:: Objective ::
Render the listing below as a Markdown table with the columns "Row" and "Line," numbering each line in order and leaving out blank lines.

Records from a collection
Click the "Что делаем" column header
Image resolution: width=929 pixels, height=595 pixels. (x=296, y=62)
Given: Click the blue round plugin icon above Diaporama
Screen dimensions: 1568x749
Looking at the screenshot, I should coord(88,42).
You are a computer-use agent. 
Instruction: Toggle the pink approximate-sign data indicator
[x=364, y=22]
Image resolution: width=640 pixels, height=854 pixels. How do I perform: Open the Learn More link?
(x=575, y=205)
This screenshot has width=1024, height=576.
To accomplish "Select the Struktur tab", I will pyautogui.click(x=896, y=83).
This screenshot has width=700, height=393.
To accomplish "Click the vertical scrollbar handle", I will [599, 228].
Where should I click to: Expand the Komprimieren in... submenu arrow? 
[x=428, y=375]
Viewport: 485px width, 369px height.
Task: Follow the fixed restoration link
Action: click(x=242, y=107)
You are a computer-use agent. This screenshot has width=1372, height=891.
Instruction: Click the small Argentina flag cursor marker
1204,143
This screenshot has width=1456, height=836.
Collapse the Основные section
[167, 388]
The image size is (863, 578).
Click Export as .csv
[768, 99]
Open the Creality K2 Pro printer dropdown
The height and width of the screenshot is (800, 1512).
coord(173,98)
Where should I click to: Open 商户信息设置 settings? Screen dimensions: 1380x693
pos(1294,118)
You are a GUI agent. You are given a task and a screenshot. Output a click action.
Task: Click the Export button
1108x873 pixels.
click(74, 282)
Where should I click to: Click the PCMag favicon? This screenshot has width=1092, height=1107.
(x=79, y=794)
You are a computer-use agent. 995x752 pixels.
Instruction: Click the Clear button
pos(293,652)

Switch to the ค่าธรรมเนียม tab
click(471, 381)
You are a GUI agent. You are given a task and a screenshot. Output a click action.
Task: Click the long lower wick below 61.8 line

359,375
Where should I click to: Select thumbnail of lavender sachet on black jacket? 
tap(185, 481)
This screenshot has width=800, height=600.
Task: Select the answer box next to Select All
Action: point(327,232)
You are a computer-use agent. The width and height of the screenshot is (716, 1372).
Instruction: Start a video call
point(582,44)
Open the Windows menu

:: Problem solution ::
| Row | Line |
|---|---|
| 1 | Click the "Что делаем" column header |
| 2 | Image resolution: width=929 pixels, height=595 pixels. (x=296, y=62) |
| 3 | Given: Click the blue round plugin icon above Diaporama |
| 4 | Screen dimensions: 1568x749 |
| 5 | Looking at the screenshot, I should coord(88,42). |
| 6 | You are a computer-use agent.  |
| 7 | Instruction: Toggle the pink approximate-sign data indicator |
| 8 | [x=364, y=22] |
| 9 | Image resolution: width=640 pixels, height=854 pixels. How do I perform: Open the Learn More link? |
| 10 | (x=575, y=205) |
| 11 | This screenshot has width=1024, height=576. |
| 12 | To accomplish "Select the Struktur tab", I will pyautogui.click(x=896, y=83). |
| 13 | This screenshot has width=700, height=393. |
| 14 | To accomplish "Click the vertical scrollbar handle", I will [599, 228]. |
| 15 | Where should I click to: Expand the Komprimieren in... submenu arrow?  |
| 16 | [x=428, y=375] |
| 17 | Viewport: 485px width, 369px height. |
| 18 | Task: Follow the fixed restoration link |
| 19 | Action: click(x=242, y=107) |
| 20 | You are a computer-use agent. This screenshot has width=1372, height=891. |
| 21 | Instruction: Click the small Argentina flag cursor marker |
| 22 | 1204,143 |
| 23 | This screenshot has width=1456, height=836. |
| 24 | Collapse the Основные section |
| 25 | [167, 388] |
| 26 | The image size is (863, 578). |
| 27 | Click Export as .csv |
| 28 | [768, 99] |
| 29 | Open the Creality K2 Pro printer dropdown |
| 30 | The height and width of the screenshot is (800, 1512). |
| 31 | coord(173,98) |
| 32 | Where should I click to: Open 商户信息设置 settings? Screen dimensions: 1380x693 |
| 33 | pos(1294,118) |
| 34 | You are a GUI agent. You are given a task and a screenshot. Output a click action. |
| 35 | Task: Click the Export button |
| 36 | 1108x873 pixels. |
| 37 | click(74, 282) |
| 38 | Where should I click to: Click the PCMag favicon? This screenshot has width=1092, height=1107. |
| 39 | (x=79, y=794) |
| 40 | You are a computer-use agent. 995x752 pixels. |
| 41 | Instruction: Click the Clear button |
| 42 | pos(293,652) |
| 43 | Switch to the ค่าธรรมเนียม tab |
| 44 | click(471, 381) |
| 45 | You are a GUI agent. You are given a task and a screenshot. Output a click action. |
| 46 | Task: Click the long lower wick below 61.8 line |
| 47 | 359,375 |
| 48 | Where should I click to: Select thumbnail of lavender sachet on black jacket?  |
| 49 | tap(185, 481) |
| 50 | This screenshot has width=800, height=600. |
| 51 | Task: Select the answer box next to Select All |
| 52 | Action: point(327,232) |
| 53 | You are a computer-use agent. The width and height of the screenshot is (716, 1372). |
| 54 | Instruction: Start a video call |
| 55 | point(582,44) |
| 56 | Open the Windows menu |